El abuelo de Francisco, don Quinto,
trabajó en el Ingenio Marapa desde los 15 años hasta que se jubiló a los 60.
Siempre en diciembre, cuando terminaban de limpiar los trapiches y demás tachos
del ingenio, se llevaba sendos bidones llenos de miel de caña, los cuales
fraccionaba en botellas vacías de vino y los repartía entre sus poquísimos
amigos y vendía el resto a los almacenes del pueblo. Siempre le dejaba a Hugo una
botella verde de tres cuartos llena del líquido negruzco para Juan, que de
chico en verano, solía comerla a cucharadas junto a Fran, y en invierno pelaban de mandarinas a los árboles del jardín enorme que el viejo tenia en su casa
del barrio Ofempe. Entre el ingenio y las plantas había repartido su juventud,
adultez y vejez Quinto. Tenia tantas plantas tan bien cuidadas y raras que
decenas de viejas de Alberdi habían intentado conseguir un gajo de jazmín o de
estrella federal, pero habían vuelto a sus casas con la indignación que les
produjo una mandada a la mierda de un Quinto algo escabiado o dormido, y el
ataque de alguno de sus perros, apenas contenido por la tela metálica del
portón.
El viejo vivía solo desde que sus dos
hijos habíanse casado y formado sus familias, su mujer había muerto cuando
la madre y el tío de Fran eran apenas adolescentes. La leyenda cuenta que
don Quinto nunca mas estuvo con mujer alguna por amor y respeto a su señora.

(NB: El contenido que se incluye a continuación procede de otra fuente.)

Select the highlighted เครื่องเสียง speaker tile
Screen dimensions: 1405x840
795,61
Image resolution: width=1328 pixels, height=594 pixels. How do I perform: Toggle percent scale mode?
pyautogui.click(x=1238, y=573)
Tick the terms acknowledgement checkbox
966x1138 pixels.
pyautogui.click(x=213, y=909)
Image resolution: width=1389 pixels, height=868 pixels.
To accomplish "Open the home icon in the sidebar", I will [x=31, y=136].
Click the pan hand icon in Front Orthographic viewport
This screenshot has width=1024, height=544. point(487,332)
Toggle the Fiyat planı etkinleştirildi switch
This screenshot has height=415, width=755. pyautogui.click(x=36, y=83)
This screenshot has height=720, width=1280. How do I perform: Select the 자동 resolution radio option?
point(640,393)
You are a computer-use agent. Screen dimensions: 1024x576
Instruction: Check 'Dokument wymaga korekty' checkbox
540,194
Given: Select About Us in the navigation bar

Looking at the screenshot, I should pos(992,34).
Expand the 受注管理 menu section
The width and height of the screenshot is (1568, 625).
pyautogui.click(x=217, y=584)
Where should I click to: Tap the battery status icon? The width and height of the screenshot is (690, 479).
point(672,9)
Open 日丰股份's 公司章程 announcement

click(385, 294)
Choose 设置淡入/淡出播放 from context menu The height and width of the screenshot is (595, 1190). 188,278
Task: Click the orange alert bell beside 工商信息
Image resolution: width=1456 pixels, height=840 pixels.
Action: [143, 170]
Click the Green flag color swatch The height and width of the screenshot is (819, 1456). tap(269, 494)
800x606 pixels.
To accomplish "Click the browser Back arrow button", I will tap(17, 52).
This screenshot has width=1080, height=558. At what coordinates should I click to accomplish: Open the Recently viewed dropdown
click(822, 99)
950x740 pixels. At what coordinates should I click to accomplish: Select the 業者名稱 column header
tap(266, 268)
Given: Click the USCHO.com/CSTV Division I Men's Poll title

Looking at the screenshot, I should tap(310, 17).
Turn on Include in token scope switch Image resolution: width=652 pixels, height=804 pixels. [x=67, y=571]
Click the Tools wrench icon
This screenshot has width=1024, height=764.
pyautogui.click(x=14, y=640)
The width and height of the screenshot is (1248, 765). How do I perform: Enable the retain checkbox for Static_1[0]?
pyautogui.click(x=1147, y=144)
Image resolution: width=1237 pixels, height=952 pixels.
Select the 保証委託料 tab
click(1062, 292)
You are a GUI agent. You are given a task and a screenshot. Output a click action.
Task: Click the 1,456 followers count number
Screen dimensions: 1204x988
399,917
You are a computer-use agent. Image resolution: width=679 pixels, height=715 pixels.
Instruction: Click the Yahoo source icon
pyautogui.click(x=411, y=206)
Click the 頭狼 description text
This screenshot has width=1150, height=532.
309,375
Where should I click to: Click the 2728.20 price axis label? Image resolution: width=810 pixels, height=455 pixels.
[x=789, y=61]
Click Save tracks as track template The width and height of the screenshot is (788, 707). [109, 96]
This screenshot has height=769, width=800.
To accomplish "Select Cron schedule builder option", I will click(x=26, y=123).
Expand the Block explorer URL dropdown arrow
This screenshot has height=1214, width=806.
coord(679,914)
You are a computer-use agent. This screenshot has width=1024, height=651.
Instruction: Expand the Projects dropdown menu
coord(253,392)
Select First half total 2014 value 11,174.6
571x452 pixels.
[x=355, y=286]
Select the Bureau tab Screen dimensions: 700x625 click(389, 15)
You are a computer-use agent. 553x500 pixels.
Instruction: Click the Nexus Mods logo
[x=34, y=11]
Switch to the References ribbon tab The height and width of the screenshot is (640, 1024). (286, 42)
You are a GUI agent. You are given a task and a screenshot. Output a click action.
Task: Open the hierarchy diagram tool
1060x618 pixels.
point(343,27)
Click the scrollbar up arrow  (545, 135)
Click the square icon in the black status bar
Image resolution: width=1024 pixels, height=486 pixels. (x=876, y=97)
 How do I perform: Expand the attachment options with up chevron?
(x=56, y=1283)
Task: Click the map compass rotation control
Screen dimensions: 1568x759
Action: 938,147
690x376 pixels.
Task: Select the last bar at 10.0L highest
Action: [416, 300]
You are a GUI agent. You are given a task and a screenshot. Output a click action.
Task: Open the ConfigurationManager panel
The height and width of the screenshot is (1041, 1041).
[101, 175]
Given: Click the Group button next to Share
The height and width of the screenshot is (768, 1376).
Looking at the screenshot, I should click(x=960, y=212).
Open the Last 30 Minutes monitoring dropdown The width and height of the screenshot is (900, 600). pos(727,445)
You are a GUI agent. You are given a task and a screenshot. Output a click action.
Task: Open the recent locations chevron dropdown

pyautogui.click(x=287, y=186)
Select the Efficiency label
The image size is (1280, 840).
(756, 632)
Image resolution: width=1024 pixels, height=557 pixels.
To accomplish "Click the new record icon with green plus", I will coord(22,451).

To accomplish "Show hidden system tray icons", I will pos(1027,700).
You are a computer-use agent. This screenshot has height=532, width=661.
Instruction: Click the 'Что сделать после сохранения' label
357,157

Ya más grandes, cuando Juan y sus amigos
comenzaron a bolichear, el quincho del abuelo de Francisco era el lugar
obligado para las previas y el viejo siempre se sentaba a la punta de la mesa
con una botella de aguardiente y se reía con las cagadas que hablaban los
changos. Con el pasar de los años a don Quinto solo lo veían en los cumpleaños
que le organizaba a Francisco, donde cocinaba un lechón en el horno de barro y
un asado a la cruz, y volvía a sentarse en la punta de la mesa, tomando su aguardiente
y hablando solo cuando lo hacían contar las anécdotas de cómo se había curado
los hemorroides con un hierro caliente o como ahorcaba a sus perros cuando se
enfermaban.
-Don Quinto, ojalá que no se muera nunca.